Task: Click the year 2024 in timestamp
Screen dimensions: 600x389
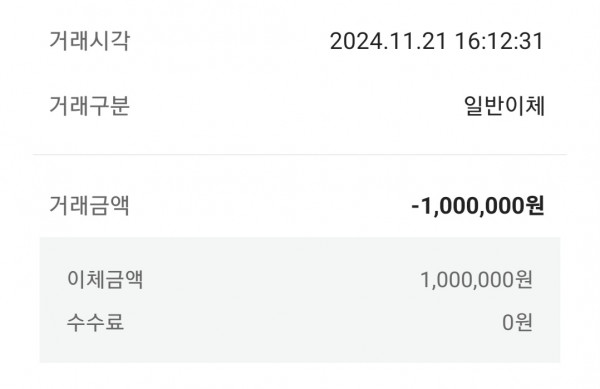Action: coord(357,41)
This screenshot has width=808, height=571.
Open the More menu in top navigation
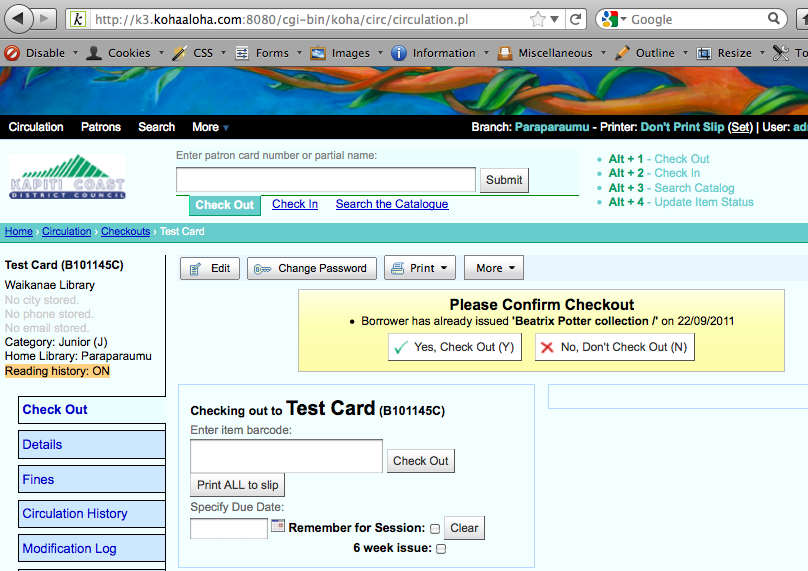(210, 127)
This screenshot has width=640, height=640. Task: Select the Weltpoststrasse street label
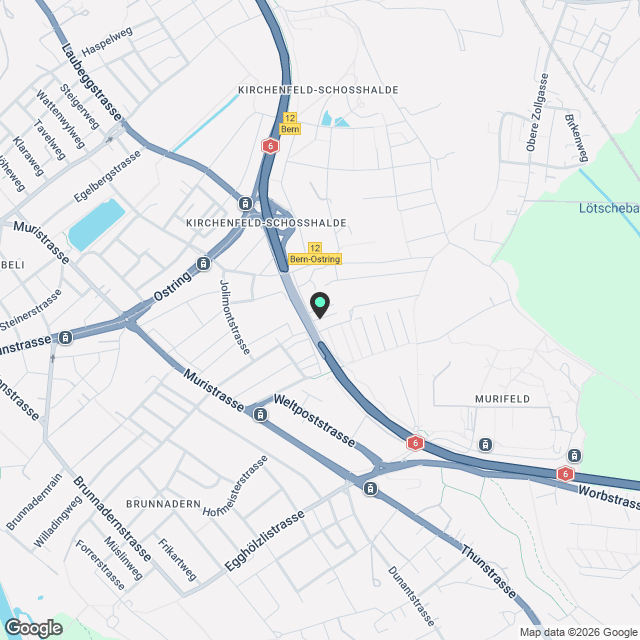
_ _ _ _ _ _ _
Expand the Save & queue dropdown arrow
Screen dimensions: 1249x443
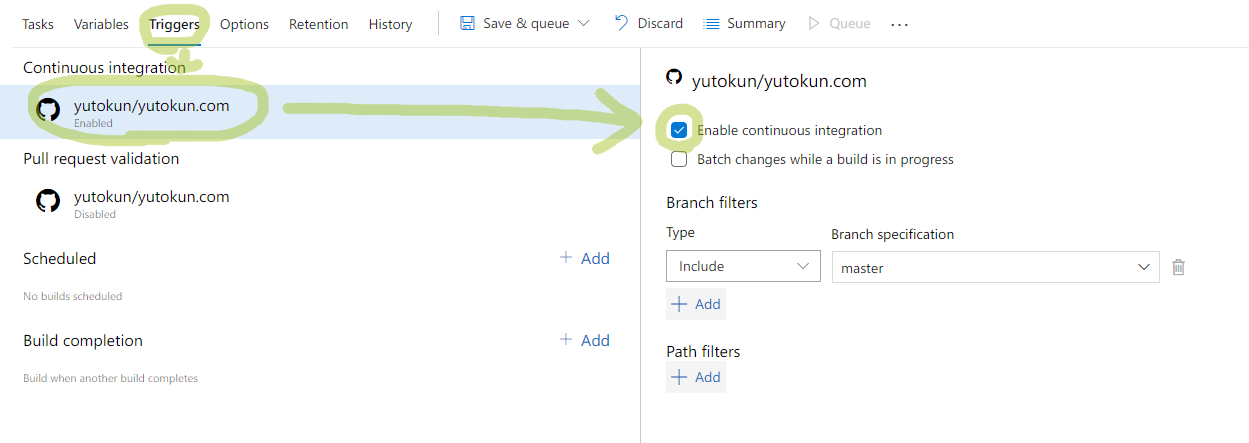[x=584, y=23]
_ _ _ _ _ _ _
## WHAT YOU WILL DO
Can you reproduce the lines from the one with "Task: Click the year 2024 in timestamp" up to and including the one with "This screenshot has width=640, height=640.", changing "screenshot" to "capture" and keeping everything else the same? Leave the pictures out of your answer.

## SOLUTION FOR THIS PROBLEM
Task: Click the year 2024 in timestamp
Screen dimensions: 600x389
Action: coord(357,41)
This capture has width=808, height=571.
Open the More menu in top navigation
(210, 127)
This capture has width=640, height=640. Task: Select the Weltpoststrasse street label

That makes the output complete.